NO WRITER ATTRIBUTED

General Douglas MacArthur did not come out for Senator Taft in his Mississippi speech last Saturday, although such an endorsement was both needed and expected by the Ohio Republican. Instead, the General chose to deliver a thirty-seven minute cry of doom and denunciation that reached a new level of bitter political partisanship and may herald an independent bid for office.

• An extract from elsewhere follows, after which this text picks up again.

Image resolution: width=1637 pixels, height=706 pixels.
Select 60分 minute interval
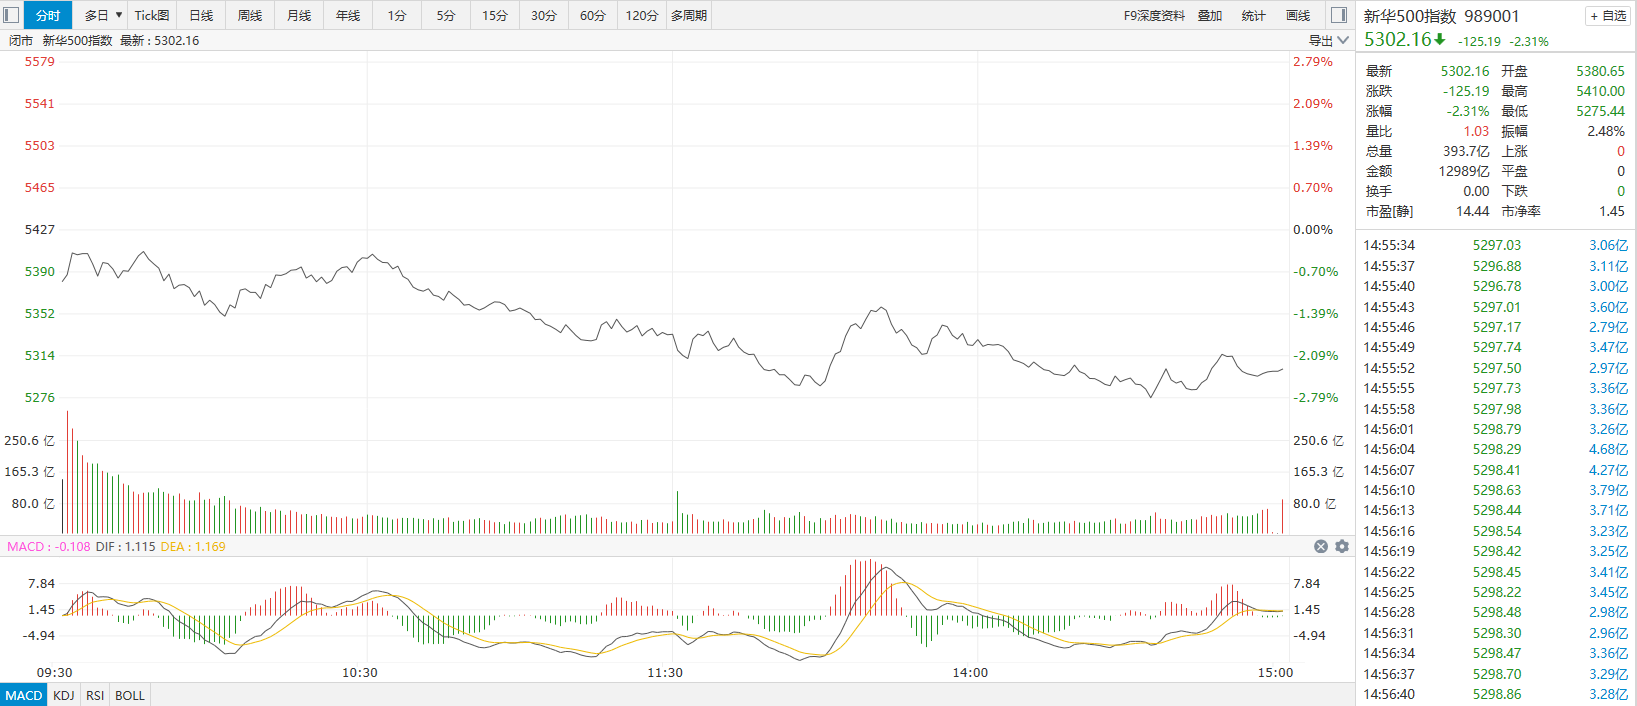(593, 15)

The theme in this particular oration was that the Administration is leading America toward the Communist state as if Stalin & Co. were planning the moves. Playing tunefully on the chords of taxation, spending, human liberty, and sharing the wealth, General MacArthur bewailed how well the "blueprints of Marx and Lenin" were being implemented here. He turned the flail of generalization on foreign policy with the powerful, if inaccurate, charges that our foreign aid has not gained any converts and that we are leaving our boys in Korea to die while the enemy goes unpunished. The wildness and lack of documentation in these accusations lends them a boomerang effect, but they certainly indicate a willingness on MacArthur's part to give political battle. And significantly, he also committed himself on the heated issues of civil rights ("purely local social problem") and tidelands oil rights (which should go to the states).

If MacArthur has decided to start pushing his own bandwagon, his choice of propellents is regrettable. For while the bitterness and partisanship of his orations have increased ever since The Return, his support has been dropping. As the speeches become more hysterical, the General's stature decreases in proportion.